Congratulations - it's taken 300 years but finally someone has solved economics.
09-22-2015 , 06:38 PM
more informed idea than Elrazors anacdote =! solved.
09-23-2015 , 01:56 AM
Quote:
Originally Posted by DiegoArmando
Typical Tories - don't give a **** about anyone but themselves.
So if someone who works in education or healthcare decides the Tories are a better bet to run the country, they are selfish?

But someone who wishes to live on benefits and contribute nothing to society, and votes labour as they will provide the most juicy handouts are not selfish?
09-23-2015 , 07:54 AM
These questions are stupid.

However, a vote for the Tories is ideologically selfish.
09-23-2015 , 08:37 AM
As if by magic, this appeared, although I know you're not a fan of empiricism.

Spoiler:
Money makes people right wing and inegalitarian [sic]
09-23-2015 , 09:12 AM
Someone once said this to me:

"The rich right are selfish and the poor are stupid, so the only sound political opinions you can get are from the rich left".

Of course, I kind of object to the poor being classed as stupid, but I get a giggle nevertheless.
09-23-2015 , 09:20 AM
Quote:
Originally Posted by DiegoArmando
As if by magic, this appeared, although I know you're not a fan of empiricism.

Spoiler:
Money makes people right wing and inegalitarian [sic]
What's the tipping point in terms of annual income?
09-23-2015 , 10:51 AM
dont know. what is it?
09-23-2015 , 11:01 AM
Quote:
Originally Posted by TheDefiniteArticle
Someone once said this to me:

"The rich right are selfish and the poor are stupid, so the only sound political opinions you can get are from the rich left".

Of course, I kind of object to the poor being classed as stupid, but I get a giggle nevertheless.
Some right wing chap frustrated at intellectuals once said 'why are all the intelligent people left wing'

That always makes me smile.
09-24-2015 , 09:55 PM
Tory scumbag on QT telling us he believes in free market economics and that 'humanitarian instincts' are 'uppermost in this country'.

As we all know, this is a party whose policies, at the extreme, have pushed people to commit suicide, consequently prompting a UN investigation (who cares what the UN say though eh) into "systematic and grave violations" of human rights.

As for 'free market', well if by 'free market' he means 'fascist' then that's, well, believable - it's anything but a 'free market' across all liberal democracies - but he doesn't though, and so what, cos people blindly go along with it as these pricks are allowed, mostly by the media, to use whatever terms they want without any real meaning behind what is being said.
09-25-2015 , 09:47 AM
To be fair Diego, every side has those particular phrases that they've adopted as their own.

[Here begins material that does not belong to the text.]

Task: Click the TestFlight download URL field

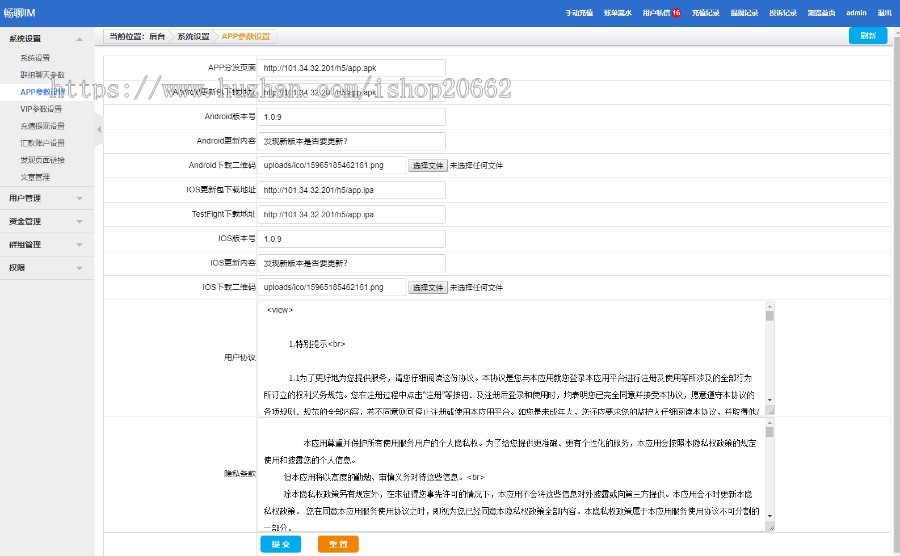Action: (x=352, y=214)
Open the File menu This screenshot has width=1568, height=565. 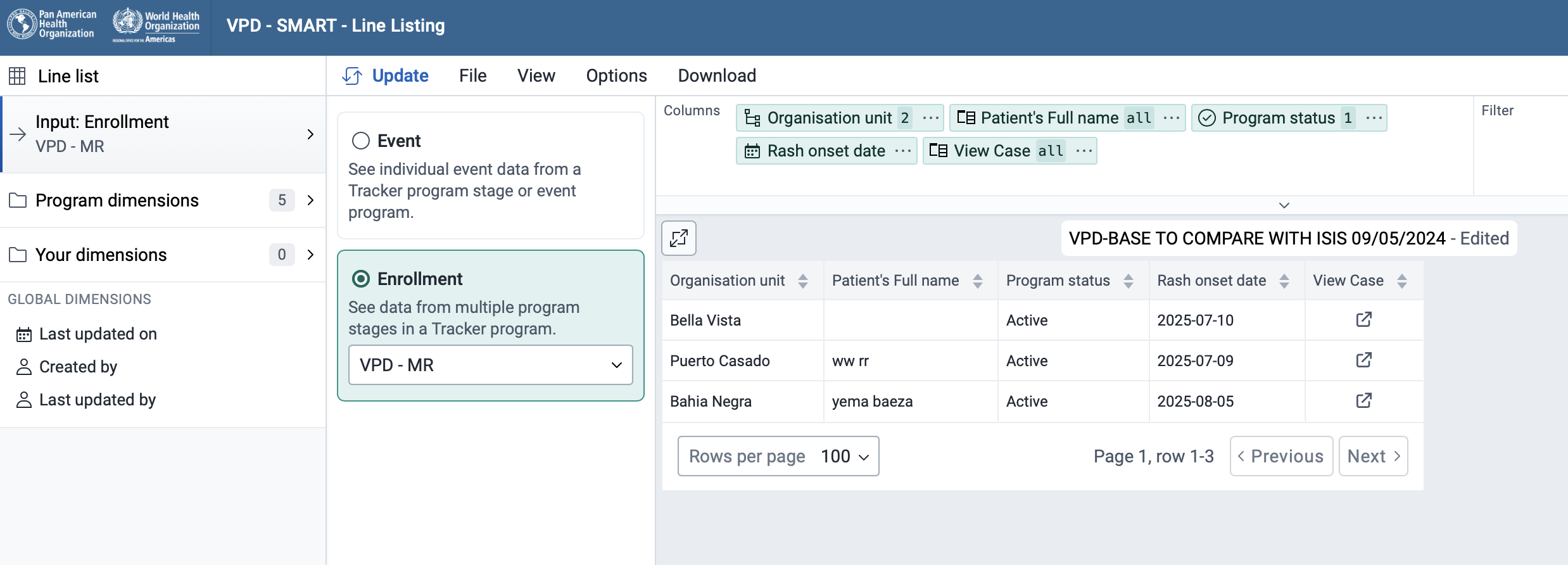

It means as much as the left talking about 'social justice' - whatever the hell that means.
09-25-2015 , 12:32 PM
Can we skip over the five years of you posting how pissed off you are at a tory saying something completely standard and non controversial?

If you want we can just agree that unless otherwise proven you think everything a tory says is double speak and also thy are fascist. It'll just save time.

This goes double for things you don't even understand like what a free market economy is.